ESSENTIAL FUNCTIONS :
- Review and code medical records using standard coding systems.
- Audit provider documentation for accuracy and completeness.
- Communicate with providers to clarify documentation.
- Assist with billing processes and generate reports.
- Support training and implementation of new systems.
- Maintain confidentiality and adhere to safety protocols.
- Preforms related duties as assigned.
MINIMUM QUALIFICATIONS
EDUCATION: High school diploma or GED required; additional training in medical terminology or office administration preferred.
EXPERIENCE : Two (2) years of medical coding experience, preferably with Professional Coder Level I experience.
LICENSURE OR CERTIFICATION : CPC Certification or CPC- A Certification required.

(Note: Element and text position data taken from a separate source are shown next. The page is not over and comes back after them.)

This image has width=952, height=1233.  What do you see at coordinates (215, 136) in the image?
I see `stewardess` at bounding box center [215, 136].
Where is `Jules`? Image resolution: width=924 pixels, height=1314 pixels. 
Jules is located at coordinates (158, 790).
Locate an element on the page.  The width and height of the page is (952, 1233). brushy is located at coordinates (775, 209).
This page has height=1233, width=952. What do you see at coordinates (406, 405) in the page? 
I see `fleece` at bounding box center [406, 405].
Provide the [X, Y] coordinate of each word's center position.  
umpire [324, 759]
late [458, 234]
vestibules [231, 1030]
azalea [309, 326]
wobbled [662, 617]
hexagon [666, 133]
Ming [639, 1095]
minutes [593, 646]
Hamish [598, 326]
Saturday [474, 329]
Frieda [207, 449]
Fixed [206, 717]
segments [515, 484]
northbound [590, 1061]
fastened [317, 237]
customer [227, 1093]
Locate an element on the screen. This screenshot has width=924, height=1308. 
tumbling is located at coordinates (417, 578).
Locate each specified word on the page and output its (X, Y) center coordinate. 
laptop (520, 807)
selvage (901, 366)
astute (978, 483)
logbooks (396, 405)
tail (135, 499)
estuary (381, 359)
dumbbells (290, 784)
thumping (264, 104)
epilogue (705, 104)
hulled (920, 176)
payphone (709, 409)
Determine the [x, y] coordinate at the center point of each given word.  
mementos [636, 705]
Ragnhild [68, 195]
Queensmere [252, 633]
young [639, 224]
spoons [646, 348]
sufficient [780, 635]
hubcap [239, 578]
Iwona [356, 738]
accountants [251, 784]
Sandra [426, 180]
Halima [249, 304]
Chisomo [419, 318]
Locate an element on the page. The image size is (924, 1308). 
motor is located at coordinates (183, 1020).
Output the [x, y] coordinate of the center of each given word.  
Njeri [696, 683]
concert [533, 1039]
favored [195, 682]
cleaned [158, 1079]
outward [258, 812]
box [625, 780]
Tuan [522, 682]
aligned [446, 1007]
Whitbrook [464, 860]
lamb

KNOWLEDGE, SKILLS, AND ABILITIES:
- Proficiency in interpreting medical terminology and healthcare documentation.
- Strong attention to detail and accuracy in data entry.
- Effective communication and customer service skills.
- Ability to operate standard office equipment and use electronic health record (EHR) systems.
- Organizational skills to manage multiple tasks and maintain documentation.
- Ability to work independently and as part of a team in a fast-paced environment.